◆ Actividad 1: Por favor, enumera todos los verbos conjugados en primera persona del singular que aparecen en el texto para leer.
◆ Actividad 2: Según el texto para leer, ¿a qué se debe el mérito de sentirse intelectualmente superior?

◆ Texto para leer:

================

La España que me insulta

por miriamexposito

No me avergüenza reconocer que me atrapa la soberbia, que me sube el amor propio – vértebra a vértebra-cuando dirijo una mirada a mi alrededor y me descubro sintiéndome intelectualmente superior a la media de la sociedad española. Me entristece conocer, sin embargo, que el mérito no se encuentra en mí, que no poseo una inteligencia extraordinaria ni una cultura excepcional, si no a la mediocridad, a la ignorancia, que invade a la mayoría.

================

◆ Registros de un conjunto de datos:
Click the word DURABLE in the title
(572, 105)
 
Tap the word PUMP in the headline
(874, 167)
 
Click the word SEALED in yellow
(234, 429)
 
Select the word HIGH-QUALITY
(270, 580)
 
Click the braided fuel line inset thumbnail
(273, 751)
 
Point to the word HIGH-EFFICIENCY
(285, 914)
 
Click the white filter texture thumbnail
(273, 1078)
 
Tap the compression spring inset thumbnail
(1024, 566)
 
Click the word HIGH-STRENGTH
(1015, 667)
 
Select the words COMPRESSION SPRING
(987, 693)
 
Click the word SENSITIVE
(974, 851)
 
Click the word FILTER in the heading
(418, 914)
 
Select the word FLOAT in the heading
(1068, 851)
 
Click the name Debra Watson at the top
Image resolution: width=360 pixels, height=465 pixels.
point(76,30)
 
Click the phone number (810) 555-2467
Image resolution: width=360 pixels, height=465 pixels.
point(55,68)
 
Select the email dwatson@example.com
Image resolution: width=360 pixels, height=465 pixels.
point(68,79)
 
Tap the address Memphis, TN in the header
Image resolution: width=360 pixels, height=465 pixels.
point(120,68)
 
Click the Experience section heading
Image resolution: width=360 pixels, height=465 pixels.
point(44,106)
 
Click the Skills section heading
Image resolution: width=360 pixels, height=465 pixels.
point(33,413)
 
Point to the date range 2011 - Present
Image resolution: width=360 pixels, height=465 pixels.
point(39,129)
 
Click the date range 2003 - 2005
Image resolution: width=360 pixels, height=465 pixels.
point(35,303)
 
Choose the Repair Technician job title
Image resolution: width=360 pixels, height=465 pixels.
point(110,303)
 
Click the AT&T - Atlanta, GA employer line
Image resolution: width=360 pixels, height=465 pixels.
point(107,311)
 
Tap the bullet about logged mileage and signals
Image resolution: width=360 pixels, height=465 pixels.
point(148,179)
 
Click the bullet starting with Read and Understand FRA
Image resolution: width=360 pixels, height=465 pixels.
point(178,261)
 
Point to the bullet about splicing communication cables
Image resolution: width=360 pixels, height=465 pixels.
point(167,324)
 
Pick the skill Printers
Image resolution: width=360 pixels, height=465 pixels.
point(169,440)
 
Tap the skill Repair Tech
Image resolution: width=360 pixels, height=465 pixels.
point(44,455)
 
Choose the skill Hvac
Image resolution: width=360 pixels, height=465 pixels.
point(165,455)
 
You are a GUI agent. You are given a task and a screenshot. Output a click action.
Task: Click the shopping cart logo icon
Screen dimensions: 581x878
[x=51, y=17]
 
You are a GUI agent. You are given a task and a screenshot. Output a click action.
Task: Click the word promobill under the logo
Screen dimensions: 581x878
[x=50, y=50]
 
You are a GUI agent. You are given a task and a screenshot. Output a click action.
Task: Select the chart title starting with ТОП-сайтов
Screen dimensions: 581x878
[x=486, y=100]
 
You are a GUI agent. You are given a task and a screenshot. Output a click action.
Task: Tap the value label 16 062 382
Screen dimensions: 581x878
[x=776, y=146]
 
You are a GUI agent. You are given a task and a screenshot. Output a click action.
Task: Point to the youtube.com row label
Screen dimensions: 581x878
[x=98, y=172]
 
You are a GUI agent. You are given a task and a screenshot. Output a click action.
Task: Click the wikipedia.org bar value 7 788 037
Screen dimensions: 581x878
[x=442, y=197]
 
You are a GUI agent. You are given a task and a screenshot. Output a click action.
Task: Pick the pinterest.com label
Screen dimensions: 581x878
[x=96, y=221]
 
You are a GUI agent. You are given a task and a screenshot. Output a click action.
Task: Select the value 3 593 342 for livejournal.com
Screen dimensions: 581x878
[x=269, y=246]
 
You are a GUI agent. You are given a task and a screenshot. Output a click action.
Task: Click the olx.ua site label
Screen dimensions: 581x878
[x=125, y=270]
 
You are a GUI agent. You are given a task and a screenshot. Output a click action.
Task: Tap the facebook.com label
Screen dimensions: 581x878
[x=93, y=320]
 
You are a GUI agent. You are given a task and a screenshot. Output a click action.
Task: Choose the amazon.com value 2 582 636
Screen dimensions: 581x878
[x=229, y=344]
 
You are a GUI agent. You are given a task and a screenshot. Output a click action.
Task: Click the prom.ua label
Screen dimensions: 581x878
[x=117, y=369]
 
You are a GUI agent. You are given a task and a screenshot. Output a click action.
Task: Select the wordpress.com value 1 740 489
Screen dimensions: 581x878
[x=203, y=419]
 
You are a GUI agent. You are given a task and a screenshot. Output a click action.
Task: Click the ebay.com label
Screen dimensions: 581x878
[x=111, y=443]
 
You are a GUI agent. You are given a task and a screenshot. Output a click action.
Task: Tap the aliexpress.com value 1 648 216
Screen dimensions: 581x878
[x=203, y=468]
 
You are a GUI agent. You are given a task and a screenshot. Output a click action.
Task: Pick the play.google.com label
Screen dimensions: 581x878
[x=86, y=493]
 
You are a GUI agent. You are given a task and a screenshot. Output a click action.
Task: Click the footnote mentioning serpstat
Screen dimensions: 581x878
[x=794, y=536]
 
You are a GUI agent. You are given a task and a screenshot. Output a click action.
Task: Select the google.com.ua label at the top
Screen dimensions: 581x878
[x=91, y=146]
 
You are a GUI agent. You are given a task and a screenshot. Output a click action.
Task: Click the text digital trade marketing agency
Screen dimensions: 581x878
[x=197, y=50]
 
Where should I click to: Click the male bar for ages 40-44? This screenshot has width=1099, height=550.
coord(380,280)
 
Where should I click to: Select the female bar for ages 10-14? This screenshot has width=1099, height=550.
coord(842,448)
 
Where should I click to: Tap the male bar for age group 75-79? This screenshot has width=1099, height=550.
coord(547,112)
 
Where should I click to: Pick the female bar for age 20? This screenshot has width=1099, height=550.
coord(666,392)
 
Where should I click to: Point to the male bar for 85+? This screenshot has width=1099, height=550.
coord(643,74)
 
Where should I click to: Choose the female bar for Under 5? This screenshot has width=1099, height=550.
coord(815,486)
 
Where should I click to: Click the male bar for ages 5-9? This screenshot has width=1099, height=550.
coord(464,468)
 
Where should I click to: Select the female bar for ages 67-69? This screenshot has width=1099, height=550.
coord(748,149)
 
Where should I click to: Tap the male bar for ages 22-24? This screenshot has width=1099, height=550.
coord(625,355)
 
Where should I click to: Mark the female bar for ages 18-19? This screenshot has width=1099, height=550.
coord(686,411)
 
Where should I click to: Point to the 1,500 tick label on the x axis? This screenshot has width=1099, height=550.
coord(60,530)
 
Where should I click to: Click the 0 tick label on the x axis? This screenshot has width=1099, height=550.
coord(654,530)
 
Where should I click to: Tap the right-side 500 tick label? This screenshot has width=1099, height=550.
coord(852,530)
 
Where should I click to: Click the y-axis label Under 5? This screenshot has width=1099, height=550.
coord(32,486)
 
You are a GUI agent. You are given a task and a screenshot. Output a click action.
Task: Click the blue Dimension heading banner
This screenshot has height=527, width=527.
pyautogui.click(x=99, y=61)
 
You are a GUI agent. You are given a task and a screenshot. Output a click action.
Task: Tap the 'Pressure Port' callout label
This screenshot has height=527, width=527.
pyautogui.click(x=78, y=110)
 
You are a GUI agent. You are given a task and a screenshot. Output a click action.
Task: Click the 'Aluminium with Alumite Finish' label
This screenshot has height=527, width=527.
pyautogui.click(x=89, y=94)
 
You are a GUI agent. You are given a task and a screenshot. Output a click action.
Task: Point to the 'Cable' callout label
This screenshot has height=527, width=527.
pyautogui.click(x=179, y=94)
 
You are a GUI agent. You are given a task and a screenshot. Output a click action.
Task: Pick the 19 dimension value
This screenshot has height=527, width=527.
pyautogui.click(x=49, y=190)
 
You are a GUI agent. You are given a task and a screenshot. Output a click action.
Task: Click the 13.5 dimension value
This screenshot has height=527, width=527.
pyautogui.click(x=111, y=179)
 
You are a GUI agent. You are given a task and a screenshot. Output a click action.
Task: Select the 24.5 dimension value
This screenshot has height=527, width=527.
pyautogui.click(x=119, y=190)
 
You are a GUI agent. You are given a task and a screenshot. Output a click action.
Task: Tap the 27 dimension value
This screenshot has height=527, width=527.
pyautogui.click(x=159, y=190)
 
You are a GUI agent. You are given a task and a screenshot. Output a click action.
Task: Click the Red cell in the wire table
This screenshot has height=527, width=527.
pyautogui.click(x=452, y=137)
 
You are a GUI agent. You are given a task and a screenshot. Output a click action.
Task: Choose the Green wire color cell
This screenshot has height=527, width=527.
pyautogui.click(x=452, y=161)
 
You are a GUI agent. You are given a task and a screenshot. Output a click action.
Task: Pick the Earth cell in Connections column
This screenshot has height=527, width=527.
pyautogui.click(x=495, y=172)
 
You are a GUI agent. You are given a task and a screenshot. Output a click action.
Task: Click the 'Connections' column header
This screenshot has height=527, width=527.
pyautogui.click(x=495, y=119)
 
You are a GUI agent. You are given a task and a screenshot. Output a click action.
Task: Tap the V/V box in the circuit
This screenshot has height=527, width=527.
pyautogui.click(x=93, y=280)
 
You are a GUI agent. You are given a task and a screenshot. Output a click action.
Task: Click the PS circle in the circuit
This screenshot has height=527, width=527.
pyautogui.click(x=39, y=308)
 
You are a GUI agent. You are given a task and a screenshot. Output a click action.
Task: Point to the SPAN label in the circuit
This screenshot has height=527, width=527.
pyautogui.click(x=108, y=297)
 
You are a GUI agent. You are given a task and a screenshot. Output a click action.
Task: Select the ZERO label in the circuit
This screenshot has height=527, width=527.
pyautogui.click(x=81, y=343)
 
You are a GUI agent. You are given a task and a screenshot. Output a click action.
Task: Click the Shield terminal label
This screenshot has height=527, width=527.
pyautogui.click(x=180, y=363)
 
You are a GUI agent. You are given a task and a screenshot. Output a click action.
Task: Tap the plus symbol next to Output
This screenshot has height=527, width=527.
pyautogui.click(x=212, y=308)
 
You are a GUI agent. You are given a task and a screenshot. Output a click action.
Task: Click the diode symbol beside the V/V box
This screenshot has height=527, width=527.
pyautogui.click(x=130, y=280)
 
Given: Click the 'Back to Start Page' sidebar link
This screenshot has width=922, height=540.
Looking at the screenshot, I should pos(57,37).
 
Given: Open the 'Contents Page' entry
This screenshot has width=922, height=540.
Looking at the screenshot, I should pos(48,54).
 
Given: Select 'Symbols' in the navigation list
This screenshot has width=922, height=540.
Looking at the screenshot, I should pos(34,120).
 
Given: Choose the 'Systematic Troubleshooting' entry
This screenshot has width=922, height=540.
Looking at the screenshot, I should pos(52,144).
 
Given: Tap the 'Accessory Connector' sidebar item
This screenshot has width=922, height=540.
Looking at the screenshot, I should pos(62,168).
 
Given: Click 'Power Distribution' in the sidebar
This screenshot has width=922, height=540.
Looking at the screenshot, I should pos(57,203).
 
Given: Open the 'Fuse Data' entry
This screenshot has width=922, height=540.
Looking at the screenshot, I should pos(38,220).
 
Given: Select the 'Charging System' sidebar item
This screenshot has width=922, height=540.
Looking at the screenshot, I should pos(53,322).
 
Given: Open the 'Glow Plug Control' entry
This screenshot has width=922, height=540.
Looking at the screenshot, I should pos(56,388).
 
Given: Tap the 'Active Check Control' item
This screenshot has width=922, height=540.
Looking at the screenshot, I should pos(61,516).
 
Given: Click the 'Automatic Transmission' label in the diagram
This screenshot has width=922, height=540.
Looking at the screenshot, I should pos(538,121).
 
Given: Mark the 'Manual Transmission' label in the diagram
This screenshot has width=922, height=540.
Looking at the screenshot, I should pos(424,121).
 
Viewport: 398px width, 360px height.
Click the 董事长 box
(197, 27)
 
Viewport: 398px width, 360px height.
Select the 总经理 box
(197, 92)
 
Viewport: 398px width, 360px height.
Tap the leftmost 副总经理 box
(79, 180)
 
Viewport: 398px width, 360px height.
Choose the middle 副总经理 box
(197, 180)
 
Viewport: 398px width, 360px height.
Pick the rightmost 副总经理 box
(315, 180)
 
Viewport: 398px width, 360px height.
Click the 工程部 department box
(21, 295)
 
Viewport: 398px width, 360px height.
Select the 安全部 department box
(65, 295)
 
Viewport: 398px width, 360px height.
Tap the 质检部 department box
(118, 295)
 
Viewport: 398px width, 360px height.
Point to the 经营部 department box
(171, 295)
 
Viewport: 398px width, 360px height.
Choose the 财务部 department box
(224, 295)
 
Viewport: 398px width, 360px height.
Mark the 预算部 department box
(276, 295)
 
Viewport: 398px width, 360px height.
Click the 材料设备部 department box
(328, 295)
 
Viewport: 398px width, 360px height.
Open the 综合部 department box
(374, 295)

================

◆ Espacio de respuesta 1: dirijo, descubro, poseo

◆ Espacio de respuesta 2: A la mediocridad y a la ignorancia que invade a la mayoría.